Verilen metin —
/---

Paylaş
TURİZM bölgelerinde gece yarısı müziğin susturulmasının yanlış olacağını yazdım.
İyi niyetli uyarılara her zaman kulak veren İçişleri Bakanı sevgili Tantan, hemen gereken düzenlemeleri yapma yolunda adımlar attı.
Savaş, müziğe ve eğlenceye değil gürültüye açılacak.
Gürültü yapmayı eğlence zannetmekten vazgeçeceğiz inşallah.
Sayın Tantan, gece hayatına el atmışken, toplumsal açıdan gürültüden daha zararlı bir duruma da el atmak zorunda:
‘‘Gece kulüplerinde ve içkili eğlence yerlerine girişte yaş kısıtlaması.’’
Yıllardır geceleri bir yere gidemiyorum.
Neden ise ‘‘yüreğimin kaldırmaması’’.
İçerde 14-15 yaşında boya küpüne batmış kızlar.
Yaşlarına bakmadan, 40'lık kaşar edaları. Göz süzmeler. Ellerde kadehler. Hatta belki de daha kötüleri.
Olacak şey değil.

\---

Veriler —
/---

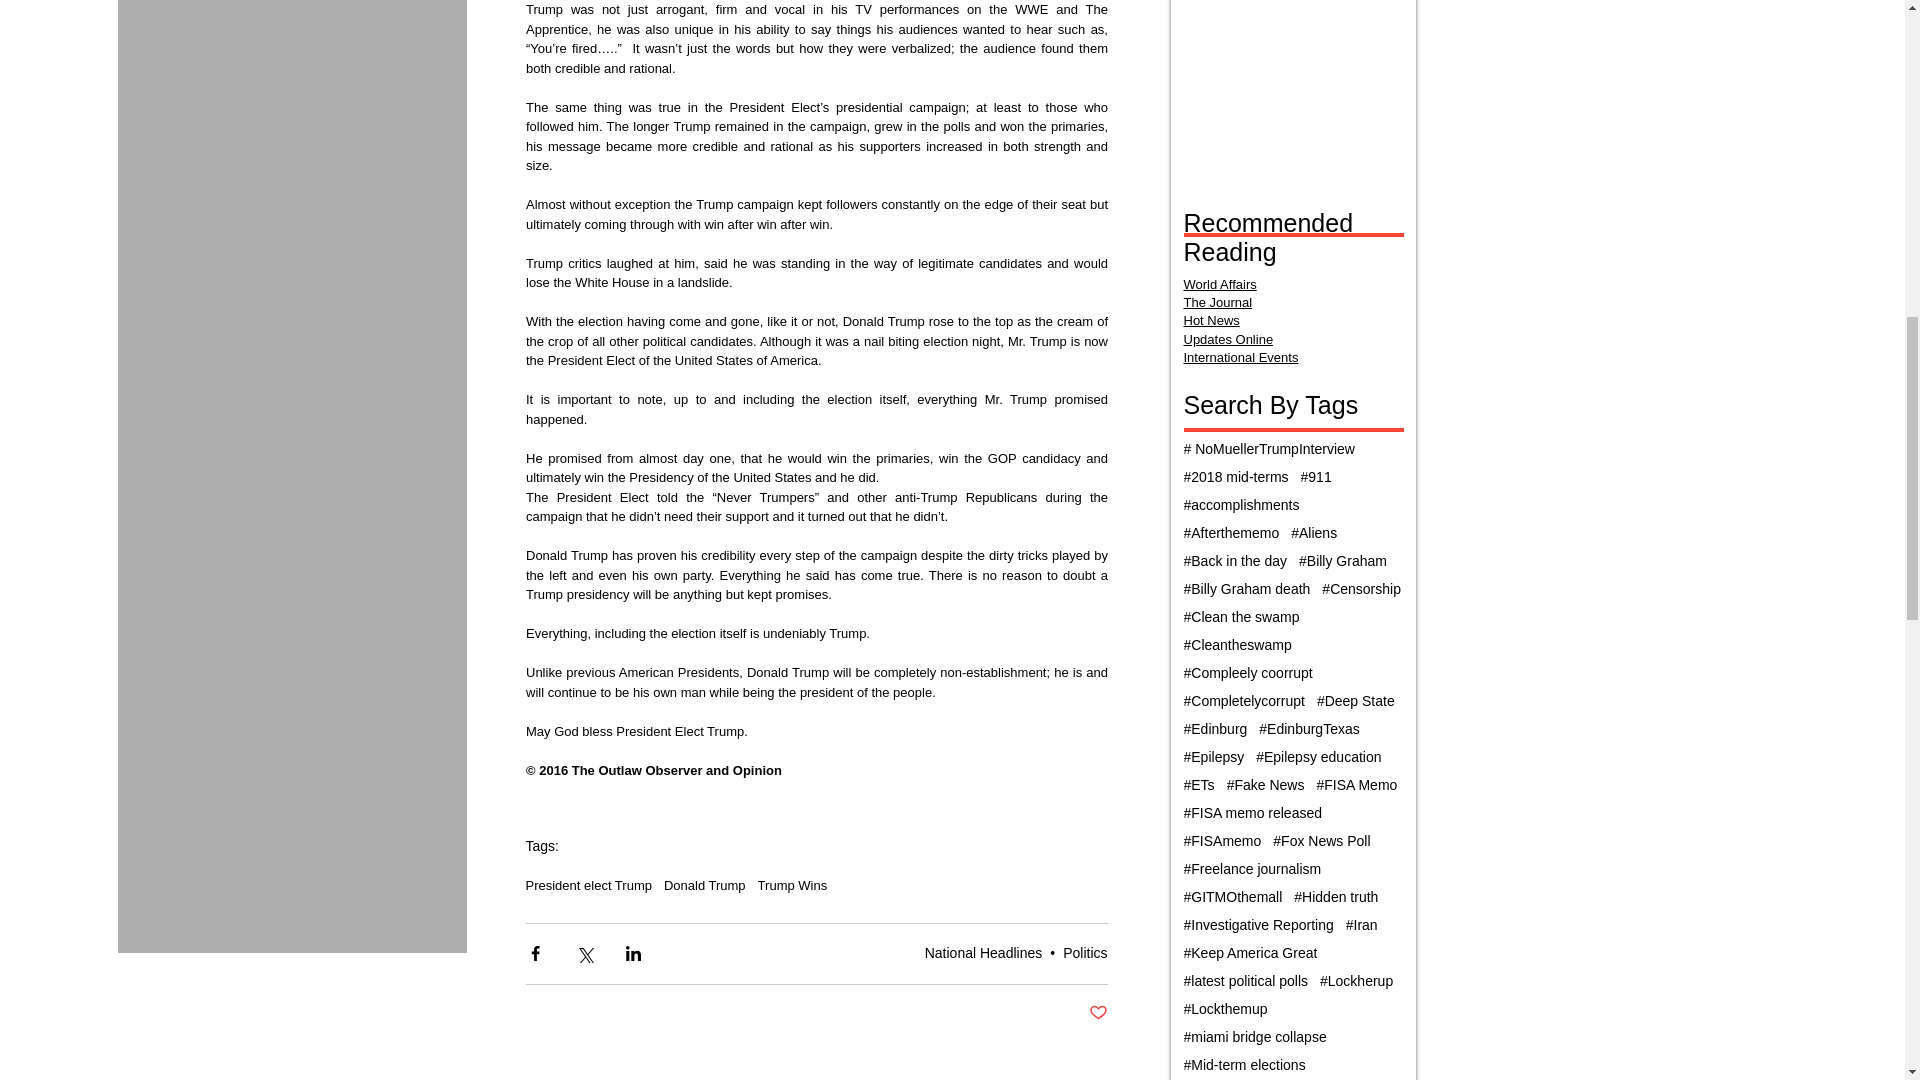 The width and height of the screenshot is (1920, 1080). I want to click on Politics, so click(1085, 953).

\---

Sorulan soru — Gece hayatı yazısına göre yazar, İçişleri Bakanı'nın gürültünün yanı sıra neye el atması gerektiğini söylüyor? Satırlar başka bir kaynaktan alınmıştır.

Beklenen cevap — Gece kulüplerine ve içkili eğlence yerlerine girişte yaş kısıtlamasına.